Please check these three statements against the article on I Wrote a Simple Song below: (a) George Harrison played dobro on the title track; (b) the album was recorded at A&M in New York; (c) it was Preston's first album for A&M Records. Answer yes or no for each and quote the words from the article that decide it.

Source:
* * * *

Studio album by Billy Preston
- Released: 8 November 1971 (US) 14 January 1972 (UK)
- Recorded: February, August–September 1971
- Studio: A&M (Hollywood)
- Genre: Soul, rock
- Length: 40:03
- Label: A&M
- Producer: Billy Preston

Billy Preston chronology
| Encouraging Words (1970) | I Wrote A Simple Song (1971) | Music Is My Life (1972) |

= I Wrote a Simple Song =

I Wrote a Simple Song is the sixth studio album by American soul musician Billy Preston. Released in November 1971, it was his first album for A&M Records and marked the start of a run of commercial success in the United States that lasted through to the late 1970s. The album includes the hit single "Outa-Space", which won the Grammy Award for Best Pop Instrumental Performance of 1972. Preston included a live version of the instrumental "The Bus", as part of a medley with the Beatles' "Day Tripper", on his 1974 album Live European Tour.

==Recording==
I Wrote a Simple Song was Preston's first self-produced album. Preston's friend George Harrison played lead guitar on most of the songs, and supplied dobro accompaniment on the title track. The album continued Preston's inclusion of gospel-themed songs which had started with the 1967 album Club Meeting.

==Reception==

The instrumental "Outa-Space" won a Grammy Award for Best Pop Instrumental Performance in 1973.

Professional ratings
Review scores
| Source | Rating |
| AllMusic | Star |

==Track listing==
All songs by Billy Preston and Joe Greene, except where noted.

* * * *

Information shown:
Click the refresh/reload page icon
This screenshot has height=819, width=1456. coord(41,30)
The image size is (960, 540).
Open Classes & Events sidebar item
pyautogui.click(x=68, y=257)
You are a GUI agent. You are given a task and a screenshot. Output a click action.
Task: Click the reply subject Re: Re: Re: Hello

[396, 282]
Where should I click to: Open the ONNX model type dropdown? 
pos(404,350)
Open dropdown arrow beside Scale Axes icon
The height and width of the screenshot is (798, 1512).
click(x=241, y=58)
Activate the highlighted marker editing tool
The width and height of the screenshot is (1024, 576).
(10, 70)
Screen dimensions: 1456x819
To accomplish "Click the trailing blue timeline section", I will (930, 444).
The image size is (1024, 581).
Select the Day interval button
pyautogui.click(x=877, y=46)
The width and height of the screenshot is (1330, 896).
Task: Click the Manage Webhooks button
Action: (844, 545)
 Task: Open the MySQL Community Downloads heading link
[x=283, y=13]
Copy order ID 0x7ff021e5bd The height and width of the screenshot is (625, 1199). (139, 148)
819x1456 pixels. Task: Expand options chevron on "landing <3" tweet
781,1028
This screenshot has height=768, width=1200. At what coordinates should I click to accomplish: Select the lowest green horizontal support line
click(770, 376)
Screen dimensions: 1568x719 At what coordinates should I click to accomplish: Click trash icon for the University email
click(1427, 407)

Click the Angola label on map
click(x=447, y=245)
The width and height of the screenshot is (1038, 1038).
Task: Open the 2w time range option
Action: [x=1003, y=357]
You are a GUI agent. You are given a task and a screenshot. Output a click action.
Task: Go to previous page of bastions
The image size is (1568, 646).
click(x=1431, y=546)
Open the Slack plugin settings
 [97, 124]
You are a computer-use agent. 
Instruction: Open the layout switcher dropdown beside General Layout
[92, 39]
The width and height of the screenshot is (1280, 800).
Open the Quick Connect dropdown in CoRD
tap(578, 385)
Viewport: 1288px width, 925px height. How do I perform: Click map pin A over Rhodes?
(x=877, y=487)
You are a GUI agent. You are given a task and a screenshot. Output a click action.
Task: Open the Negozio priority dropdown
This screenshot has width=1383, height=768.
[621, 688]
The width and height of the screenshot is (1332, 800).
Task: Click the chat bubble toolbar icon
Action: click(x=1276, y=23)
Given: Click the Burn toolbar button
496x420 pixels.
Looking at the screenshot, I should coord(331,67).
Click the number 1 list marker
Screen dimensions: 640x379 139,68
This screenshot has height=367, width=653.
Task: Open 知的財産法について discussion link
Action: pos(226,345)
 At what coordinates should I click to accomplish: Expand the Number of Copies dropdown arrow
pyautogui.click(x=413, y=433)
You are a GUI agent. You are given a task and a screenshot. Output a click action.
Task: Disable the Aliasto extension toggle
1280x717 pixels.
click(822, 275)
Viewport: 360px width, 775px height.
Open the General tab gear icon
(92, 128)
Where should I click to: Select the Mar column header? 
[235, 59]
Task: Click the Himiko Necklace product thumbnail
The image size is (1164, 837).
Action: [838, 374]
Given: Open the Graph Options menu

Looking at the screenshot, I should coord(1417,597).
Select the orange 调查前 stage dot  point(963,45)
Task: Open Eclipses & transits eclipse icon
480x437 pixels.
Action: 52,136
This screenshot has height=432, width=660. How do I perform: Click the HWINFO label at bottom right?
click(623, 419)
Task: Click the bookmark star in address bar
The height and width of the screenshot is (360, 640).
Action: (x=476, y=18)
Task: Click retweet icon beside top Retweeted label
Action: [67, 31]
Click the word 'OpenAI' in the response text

* * * *

Written response:
(a) Yes: "supplied dobro accompaniment on the title track"
(b) No: "Studio: A&M (Hollywood)"
(c) Yes: "it was his first album for A&M Records"